Fetal HLA-G alleles and their effect on miscarriage.

BACKGROUND

Immunosuppression at the feto-maternal interface is crucial for a successful pregnancy outcome. Human leukocyte antigen-G (HLA-G) seems to be a major contributor to fetal tolerance. The HLA-G expression is seen in cytotrophoblasts and in maternal blood. Fetal HLA-G acts on decidual antigen-presenting cells (APCs), natural killers (NKs) and T cells. Recent findings revealed that defects in placentation and their consequences are associated with maternal HLA-G variants and their expression levels.

OBJECTIVES

The objective of this article is to investigate the relationship between fetal HLA-G alleles and miscarriage, which has not been investigated to date.

MATERIAL AND METHODS

The present study includes 204 recurrent miscarriage (RM) cases who were admitted to our clinic between 2012 and 2016. Twenty-eight miscarriage products without maternal cell contamination and any known pathology were analyzed by HLA-G typing.
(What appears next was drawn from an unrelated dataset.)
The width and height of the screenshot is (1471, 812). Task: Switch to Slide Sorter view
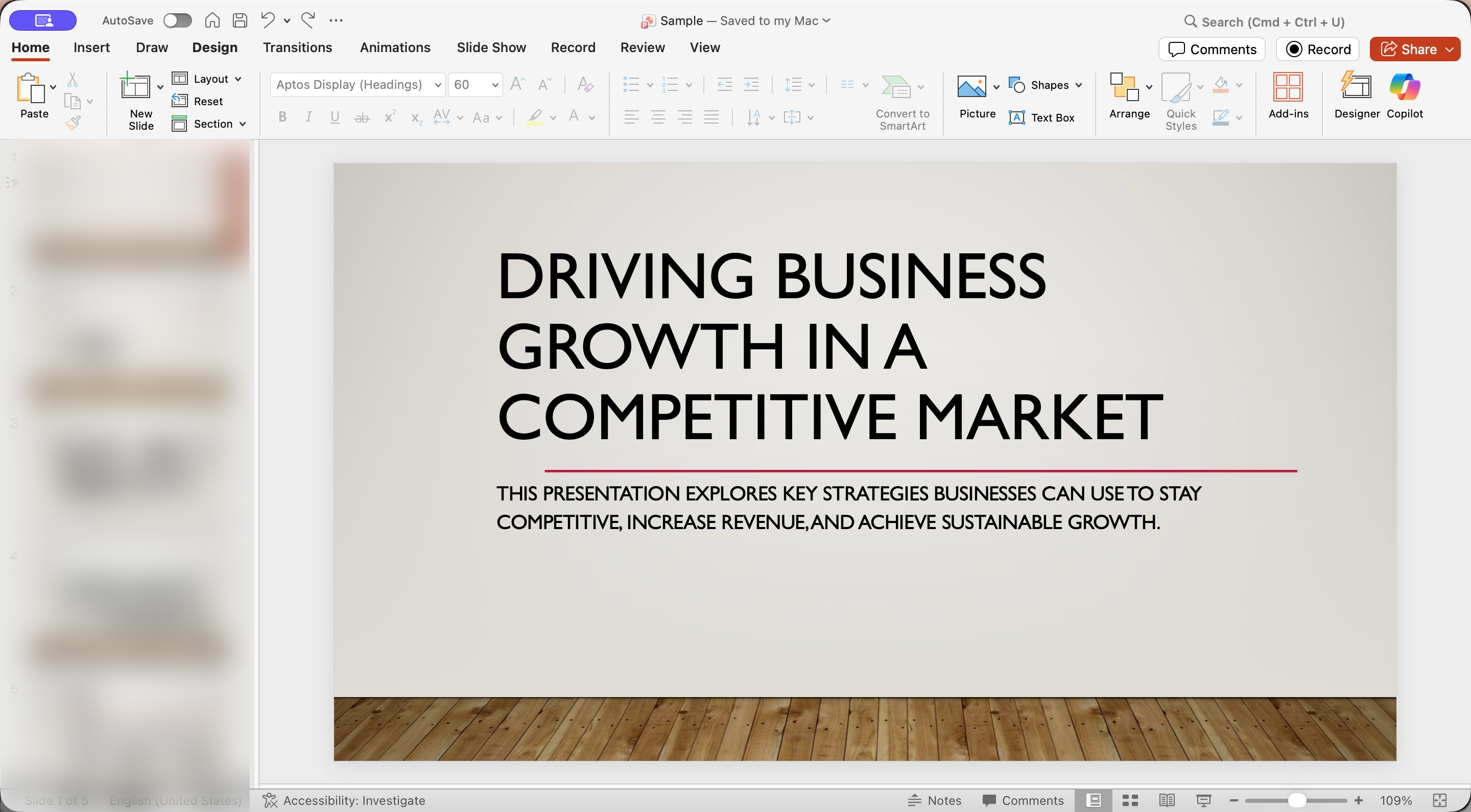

In addition, 3' untranslated region (UTR) 14-base pair (bp) insertion/deletion polymorphism was also investigated by Sanger sequencing.

RESULTS

For our population, the most frequent HLA-G type was G01:01, both in the study group (30.3%) and in the control group (47%). The study revealed that the G01:04 allele was significantly associated with miscarriage (p = 0.007). The 3' UTR 14bp deletion was more frequent in the miscarriage group, but there was no significant correlation.

CONCLUSIONS

HLA-G alleles seem to be related with miscarriage and should be considered in RM cases.